- [TASK STATEMENT]
Collect all lines from the records below that include the word "badge".

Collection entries
┌────────

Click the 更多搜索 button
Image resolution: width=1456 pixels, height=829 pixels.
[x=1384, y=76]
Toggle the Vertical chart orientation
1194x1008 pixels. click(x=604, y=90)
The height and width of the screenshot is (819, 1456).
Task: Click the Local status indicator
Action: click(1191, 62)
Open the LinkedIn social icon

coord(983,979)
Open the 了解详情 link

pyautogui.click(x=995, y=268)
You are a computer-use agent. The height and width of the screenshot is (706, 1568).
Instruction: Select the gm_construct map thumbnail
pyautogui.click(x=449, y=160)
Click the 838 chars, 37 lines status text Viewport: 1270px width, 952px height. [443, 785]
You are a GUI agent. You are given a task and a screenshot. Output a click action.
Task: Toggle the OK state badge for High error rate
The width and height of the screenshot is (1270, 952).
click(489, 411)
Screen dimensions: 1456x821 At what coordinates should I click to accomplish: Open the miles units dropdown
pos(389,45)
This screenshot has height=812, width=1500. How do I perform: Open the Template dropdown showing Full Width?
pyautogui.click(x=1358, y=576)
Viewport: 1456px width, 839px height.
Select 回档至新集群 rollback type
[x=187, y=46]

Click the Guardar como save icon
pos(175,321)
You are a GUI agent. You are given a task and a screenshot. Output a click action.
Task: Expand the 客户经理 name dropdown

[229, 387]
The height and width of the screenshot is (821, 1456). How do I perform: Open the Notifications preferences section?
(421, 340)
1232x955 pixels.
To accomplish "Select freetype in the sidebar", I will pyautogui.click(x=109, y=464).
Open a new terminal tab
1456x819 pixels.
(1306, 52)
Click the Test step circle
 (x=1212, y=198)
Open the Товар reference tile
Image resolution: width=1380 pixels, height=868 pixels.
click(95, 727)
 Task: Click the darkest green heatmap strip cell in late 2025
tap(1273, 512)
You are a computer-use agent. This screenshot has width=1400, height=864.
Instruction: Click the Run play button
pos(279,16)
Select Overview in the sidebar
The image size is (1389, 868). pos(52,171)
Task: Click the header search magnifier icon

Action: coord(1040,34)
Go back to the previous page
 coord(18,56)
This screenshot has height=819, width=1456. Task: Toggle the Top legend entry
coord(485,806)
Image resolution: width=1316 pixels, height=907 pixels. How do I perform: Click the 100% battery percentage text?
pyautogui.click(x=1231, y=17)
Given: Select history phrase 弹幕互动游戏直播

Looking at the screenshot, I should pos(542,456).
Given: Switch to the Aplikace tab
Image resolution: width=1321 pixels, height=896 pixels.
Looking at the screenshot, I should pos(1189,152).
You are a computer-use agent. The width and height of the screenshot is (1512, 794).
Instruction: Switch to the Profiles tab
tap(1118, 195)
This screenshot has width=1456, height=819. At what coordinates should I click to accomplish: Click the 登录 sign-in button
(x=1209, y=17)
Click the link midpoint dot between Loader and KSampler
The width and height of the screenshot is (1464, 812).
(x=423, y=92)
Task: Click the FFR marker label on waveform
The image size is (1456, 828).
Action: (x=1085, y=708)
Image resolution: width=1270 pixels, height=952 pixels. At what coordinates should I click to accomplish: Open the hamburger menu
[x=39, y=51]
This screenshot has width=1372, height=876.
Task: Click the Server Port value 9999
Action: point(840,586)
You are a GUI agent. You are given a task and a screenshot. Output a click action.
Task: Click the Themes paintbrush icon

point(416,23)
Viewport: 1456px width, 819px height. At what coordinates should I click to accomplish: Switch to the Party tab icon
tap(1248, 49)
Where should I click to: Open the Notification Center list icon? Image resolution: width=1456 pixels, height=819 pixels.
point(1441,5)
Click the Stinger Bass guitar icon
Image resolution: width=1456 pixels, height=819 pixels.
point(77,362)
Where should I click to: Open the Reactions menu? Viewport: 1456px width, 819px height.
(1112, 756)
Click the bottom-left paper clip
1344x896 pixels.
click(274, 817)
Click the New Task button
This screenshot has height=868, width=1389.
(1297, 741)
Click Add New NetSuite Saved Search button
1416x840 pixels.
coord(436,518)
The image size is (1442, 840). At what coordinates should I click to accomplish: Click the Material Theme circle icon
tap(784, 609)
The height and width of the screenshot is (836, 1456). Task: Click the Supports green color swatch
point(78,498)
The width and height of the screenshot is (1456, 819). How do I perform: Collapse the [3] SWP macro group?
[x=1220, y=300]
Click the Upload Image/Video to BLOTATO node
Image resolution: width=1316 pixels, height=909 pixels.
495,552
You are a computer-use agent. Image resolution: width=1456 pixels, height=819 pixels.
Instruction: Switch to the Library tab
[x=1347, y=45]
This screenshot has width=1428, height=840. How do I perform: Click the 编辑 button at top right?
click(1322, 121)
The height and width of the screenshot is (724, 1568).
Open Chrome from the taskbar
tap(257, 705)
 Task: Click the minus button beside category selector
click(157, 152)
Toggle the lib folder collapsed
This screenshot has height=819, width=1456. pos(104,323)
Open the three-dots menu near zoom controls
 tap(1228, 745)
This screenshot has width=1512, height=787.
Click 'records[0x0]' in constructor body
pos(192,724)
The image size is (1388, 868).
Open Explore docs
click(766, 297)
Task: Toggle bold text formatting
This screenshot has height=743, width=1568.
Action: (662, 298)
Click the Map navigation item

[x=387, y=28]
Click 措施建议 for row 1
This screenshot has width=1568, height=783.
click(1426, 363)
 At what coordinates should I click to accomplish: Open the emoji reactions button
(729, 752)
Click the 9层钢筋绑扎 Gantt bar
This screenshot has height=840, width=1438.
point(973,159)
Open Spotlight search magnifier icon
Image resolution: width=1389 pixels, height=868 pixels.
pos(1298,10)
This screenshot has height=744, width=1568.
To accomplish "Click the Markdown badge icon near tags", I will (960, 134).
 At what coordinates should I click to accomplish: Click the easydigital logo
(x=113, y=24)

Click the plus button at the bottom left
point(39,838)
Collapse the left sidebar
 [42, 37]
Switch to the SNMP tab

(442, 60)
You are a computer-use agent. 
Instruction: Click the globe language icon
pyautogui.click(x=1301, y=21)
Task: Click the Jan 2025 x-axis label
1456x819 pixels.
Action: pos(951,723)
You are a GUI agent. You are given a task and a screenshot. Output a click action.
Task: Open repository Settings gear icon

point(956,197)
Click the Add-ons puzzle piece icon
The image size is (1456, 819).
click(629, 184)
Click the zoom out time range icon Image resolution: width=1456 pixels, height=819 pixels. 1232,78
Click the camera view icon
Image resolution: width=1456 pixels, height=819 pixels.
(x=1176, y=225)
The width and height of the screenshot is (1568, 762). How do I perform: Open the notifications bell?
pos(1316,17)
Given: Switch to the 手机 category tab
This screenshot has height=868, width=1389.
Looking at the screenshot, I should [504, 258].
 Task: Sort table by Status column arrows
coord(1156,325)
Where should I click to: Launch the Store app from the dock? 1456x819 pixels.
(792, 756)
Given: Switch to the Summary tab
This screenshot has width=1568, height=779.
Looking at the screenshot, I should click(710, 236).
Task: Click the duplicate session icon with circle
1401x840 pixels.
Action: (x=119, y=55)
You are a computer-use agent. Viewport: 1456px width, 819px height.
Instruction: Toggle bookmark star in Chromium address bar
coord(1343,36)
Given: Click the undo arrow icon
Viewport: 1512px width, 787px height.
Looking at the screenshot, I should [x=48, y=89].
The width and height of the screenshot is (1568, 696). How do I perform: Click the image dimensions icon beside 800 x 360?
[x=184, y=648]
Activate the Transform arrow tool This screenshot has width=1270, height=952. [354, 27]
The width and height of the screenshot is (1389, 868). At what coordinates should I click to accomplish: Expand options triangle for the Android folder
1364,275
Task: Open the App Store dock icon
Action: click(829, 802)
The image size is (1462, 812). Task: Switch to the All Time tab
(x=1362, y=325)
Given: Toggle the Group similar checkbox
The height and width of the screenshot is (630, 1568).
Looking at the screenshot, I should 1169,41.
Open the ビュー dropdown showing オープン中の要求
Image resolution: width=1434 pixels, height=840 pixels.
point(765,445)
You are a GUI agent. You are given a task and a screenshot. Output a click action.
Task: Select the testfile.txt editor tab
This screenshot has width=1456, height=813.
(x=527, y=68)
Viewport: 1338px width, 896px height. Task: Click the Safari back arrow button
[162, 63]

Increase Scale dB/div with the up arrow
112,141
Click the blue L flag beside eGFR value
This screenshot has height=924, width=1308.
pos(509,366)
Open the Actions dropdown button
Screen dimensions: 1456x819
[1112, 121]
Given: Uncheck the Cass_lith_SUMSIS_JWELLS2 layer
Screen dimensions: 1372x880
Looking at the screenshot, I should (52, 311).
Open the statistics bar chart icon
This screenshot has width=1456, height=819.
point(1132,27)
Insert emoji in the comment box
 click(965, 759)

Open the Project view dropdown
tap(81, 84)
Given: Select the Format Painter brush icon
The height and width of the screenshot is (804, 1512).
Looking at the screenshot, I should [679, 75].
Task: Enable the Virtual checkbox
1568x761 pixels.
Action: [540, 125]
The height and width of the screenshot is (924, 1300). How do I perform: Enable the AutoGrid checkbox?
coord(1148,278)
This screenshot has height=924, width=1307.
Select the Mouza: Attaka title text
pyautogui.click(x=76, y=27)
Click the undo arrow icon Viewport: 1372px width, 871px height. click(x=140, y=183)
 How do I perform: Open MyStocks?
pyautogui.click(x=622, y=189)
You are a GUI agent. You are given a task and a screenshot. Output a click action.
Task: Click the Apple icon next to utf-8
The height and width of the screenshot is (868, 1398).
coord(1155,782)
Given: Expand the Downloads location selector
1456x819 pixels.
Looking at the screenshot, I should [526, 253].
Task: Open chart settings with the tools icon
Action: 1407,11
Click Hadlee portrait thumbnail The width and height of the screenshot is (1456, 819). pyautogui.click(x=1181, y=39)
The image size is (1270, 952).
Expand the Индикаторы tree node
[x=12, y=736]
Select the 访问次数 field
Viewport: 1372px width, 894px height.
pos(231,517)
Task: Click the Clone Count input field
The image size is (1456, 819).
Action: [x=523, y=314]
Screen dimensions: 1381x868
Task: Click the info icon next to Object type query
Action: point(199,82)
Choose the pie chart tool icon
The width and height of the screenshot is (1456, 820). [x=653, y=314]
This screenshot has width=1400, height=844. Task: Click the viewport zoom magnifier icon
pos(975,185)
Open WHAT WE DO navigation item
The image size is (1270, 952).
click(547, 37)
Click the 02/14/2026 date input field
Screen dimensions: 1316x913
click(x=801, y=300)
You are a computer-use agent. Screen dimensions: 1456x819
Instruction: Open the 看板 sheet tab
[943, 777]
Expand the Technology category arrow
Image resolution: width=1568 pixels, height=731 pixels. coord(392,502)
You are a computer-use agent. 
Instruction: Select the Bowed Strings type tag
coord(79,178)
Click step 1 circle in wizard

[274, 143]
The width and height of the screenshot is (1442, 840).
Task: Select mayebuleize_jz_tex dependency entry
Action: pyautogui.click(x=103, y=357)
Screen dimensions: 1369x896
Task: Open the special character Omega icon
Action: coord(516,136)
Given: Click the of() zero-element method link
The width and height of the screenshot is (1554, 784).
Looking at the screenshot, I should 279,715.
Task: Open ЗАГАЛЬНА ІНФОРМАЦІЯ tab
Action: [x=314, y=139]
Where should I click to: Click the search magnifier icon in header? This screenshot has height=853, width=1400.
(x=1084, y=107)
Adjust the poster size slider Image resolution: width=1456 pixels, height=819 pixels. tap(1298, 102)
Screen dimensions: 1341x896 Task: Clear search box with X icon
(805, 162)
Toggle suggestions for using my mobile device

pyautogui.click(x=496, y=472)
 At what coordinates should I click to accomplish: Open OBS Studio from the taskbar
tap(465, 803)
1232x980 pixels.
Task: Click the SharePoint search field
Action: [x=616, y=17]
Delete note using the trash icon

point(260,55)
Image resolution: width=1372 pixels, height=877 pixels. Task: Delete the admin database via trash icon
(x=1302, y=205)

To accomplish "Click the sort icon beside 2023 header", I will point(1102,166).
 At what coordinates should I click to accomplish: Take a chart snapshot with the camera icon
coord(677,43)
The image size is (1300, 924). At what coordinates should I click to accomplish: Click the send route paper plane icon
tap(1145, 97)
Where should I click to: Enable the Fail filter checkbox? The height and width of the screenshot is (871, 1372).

└────────

- [FINAL ANSWER]
Task: Toggle the OK state badge for High error rate
To accomplish "Click the Markdown badge icon near tags", I will (960, 134).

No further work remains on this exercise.